Effects of substance P on rate and perfusion pressure in the isolated guinea pig heart.

Negative chronotropic and vasodilator responses of the isolated perfused guinea pig heart to substance P (SP) were evaluated. Bolus injections of 2.5, 25 and 125 nmol of SP caused a dose-dependent bradycardia, with the largest dose decreasing heart rate by 53% of base line. Pretreatment with 1 microM atropine blocked the negative chronotropic response to 25 nmol of SP. Pretreatment with 0.5 microM neostigmine lowered base-line heart rate and potentiated the negative chronotropic response to 25 nmol of SP. A potent vasodilator response to SP was demonstrated after elevation of base-line perfusion pressure with 1 microM [Arg8]vasopressin or 40 mM KCl.
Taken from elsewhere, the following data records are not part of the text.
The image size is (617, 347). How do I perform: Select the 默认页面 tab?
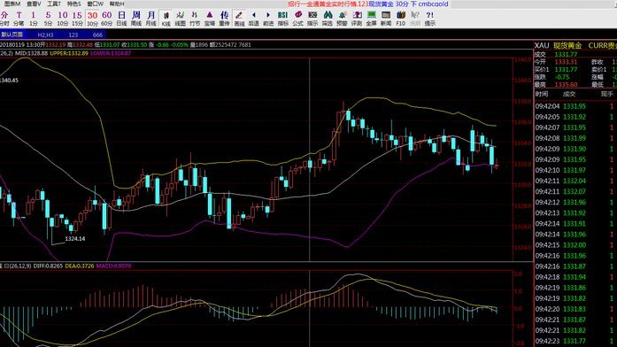[x=12, y=35]
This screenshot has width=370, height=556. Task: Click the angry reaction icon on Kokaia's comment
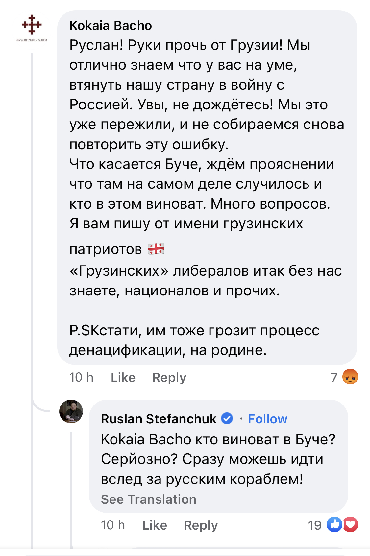tap(350, 377)
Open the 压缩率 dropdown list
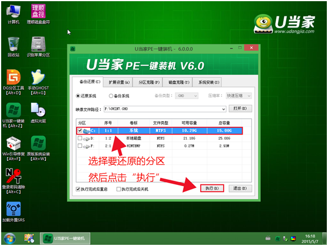328x246 pixels. coord(239,96)
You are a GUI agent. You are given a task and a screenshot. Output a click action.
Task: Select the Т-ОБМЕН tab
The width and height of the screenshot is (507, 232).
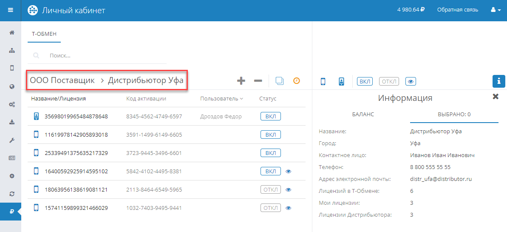pos(44,34)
The vasodilator effect of SP was dose-dependent and occurred at much lower doses than required to affect heart rate. The ED50 for vasodilation was less than 1 pmol in both preparations. In hearts with vascular tone increased by vasopressin, atropine (1 microM) decreased the maximum vasodilator response to SP by 23%, but neither atropine nor a combination of 10 microM cimetidine and 1 microM chlorpheniramine affected the ED50 for SP. These results suggest that SP causes bradycardia by stimulating cholinergic neurons and coronary vasodilation by some mechanism not involving either acetylcholine or histamine. Acetylcholine may, however, contribute to the maximum vasodilator response to SP.